* Problem requirements
Look through the listing below for the line with "This screenshot has width=1316, height=898." and the line with "the 1.000 scale". Copy both, along with every line between them, exactly and with no pictures.

* Dataset extract
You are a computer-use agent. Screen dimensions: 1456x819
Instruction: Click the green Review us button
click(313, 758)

...

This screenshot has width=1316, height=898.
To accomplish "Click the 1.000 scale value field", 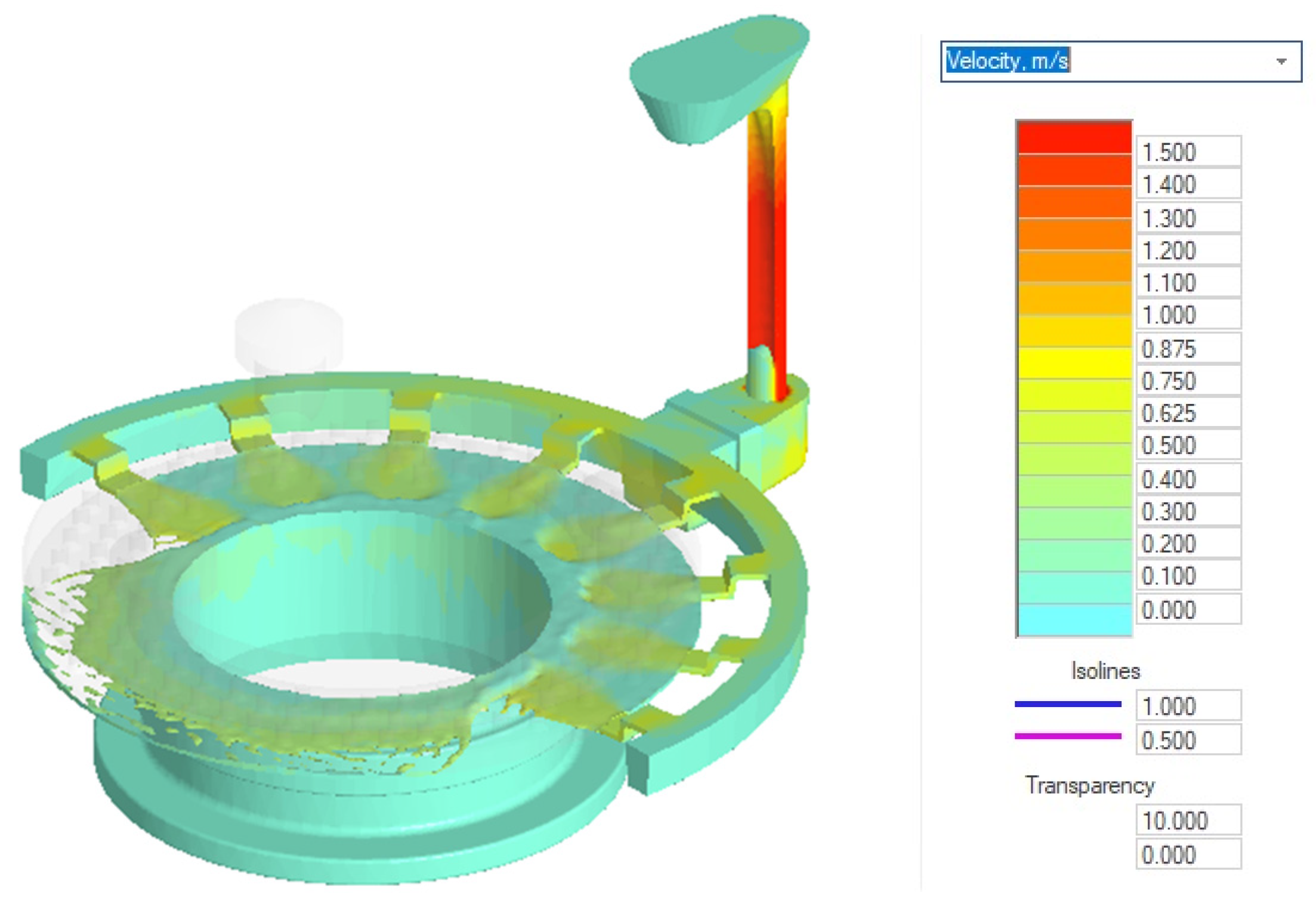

* Output for this exercise
This screenshot has width=1316, height=898.
To accomplish "Click the 1.000 scale value field", 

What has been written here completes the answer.